Learning to Relax for Long-Term Comfort
Feeding Your Senses
Switching your focus to different senses and sensations can be happily distracting and relaxing. If your racing heart, light-headedness, trembling, and other discomforts are too much to handle, perhaps a strong taste or smell can bring your mind to better places.
Lavender oil is a particularly relaxing aroma — it’s been used for centuries to relieve anxiety, insomnia, and stress. Bergamot and camomile are other notoriously calming herbs, and you can dissolve either essential oil in some water and breathe it in, or else brew the dried herb in a tea.
What you choose to eat and drink can have far-reaching effects on your body, too. Everyone has a unique set of triggers, but caffeine, alcohol, and spicy foods commonly aggravate AFib symptoms. Try to stay away from all your known triggers, and pay close attention to what you’ve eaten before an AFib attack to see if there’s a cause-and-effect relationship.
Calming an Anxiety Attack
Although a healthy daily routine will help keep AFib in check, it won’t come to your rescue when your adrenaline is rushing, your heart is fluttering, and those feelings of doom and gloom begin to grow. For those times, you’ll need some different physical and psychological maneuvers to get relief.
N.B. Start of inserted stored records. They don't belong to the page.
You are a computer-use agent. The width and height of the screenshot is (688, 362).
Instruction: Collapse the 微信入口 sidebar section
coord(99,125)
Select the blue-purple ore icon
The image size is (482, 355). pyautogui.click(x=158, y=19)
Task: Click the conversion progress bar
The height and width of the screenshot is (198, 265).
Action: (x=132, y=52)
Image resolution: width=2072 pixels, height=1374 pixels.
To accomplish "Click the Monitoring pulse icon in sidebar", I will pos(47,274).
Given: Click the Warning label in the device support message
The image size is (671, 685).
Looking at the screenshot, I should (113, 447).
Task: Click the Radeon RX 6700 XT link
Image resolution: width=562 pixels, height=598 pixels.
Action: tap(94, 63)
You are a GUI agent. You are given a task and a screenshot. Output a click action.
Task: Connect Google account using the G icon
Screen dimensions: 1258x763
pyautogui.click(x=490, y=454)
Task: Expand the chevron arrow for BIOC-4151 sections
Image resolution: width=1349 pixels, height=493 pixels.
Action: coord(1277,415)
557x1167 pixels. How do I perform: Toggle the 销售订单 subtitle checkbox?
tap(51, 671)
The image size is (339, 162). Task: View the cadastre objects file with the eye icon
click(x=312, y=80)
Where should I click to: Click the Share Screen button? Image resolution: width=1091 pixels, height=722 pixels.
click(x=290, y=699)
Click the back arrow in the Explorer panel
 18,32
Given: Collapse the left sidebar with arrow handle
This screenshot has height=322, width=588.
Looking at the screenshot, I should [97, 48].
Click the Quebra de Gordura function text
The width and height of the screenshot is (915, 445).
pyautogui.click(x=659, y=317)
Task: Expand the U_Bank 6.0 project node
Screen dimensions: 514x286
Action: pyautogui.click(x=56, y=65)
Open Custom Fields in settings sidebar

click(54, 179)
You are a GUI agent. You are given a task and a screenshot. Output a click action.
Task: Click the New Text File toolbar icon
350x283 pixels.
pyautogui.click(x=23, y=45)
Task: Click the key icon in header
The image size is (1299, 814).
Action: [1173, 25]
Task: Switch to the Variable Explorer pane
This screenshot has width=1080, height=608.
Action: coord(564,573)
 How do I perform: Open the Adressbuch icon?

When anxiety symptoms hit hard and fast, they call for a quick response. You can reduce the severity of your AFib anxiety symptoms, and hopefully shorten or eliminate the attack altogether, with these simple techniques:
Gentle Exercise
Movement is one of the best ways to gently bring your racing heart back to a comfortable level. Strenuous exercise can make things worse for some people, but walking seems to relieve the discomfort and anxiety, perhaps because it stimulates blood flow and uses up some of the adrenaline that’s coursing through your body.
Happy Conversation
If you find it difficult to distract yourself, recruit a conversational companion. Talking on the phone to someone you care about will take your mind off some of your symptoms, and the comfort of connecting with someone may be enough to relieve the anxiety. Keep conversation light — positive thoughts and a happy tone will bring better results than a charged debate.
A Good Night’s Sleep
Sleep is one of the most important things you can do for stress and anxiety. In fact, there’s a strong connection between AFib and sleep disorders, which suggests that improving your sleep habits could improve your AFib symptoms. Laying down, closing your eyes and breathing evenly may even be enough to calm your AFib attack, and if you can fall asleep, a nap may restore and reset your body nicely.
Your AFib symptoms, anxiety triggers, and psychological reactions are very personal, but you don’t have to deal with them alone. Make the effort to find a support group for AFib sufferers, or reach out to your doctor regularly with your questions and concerns. Lean on the people around you to take off some of the pressure, and you will surely notice that your symptoms become easier to handle.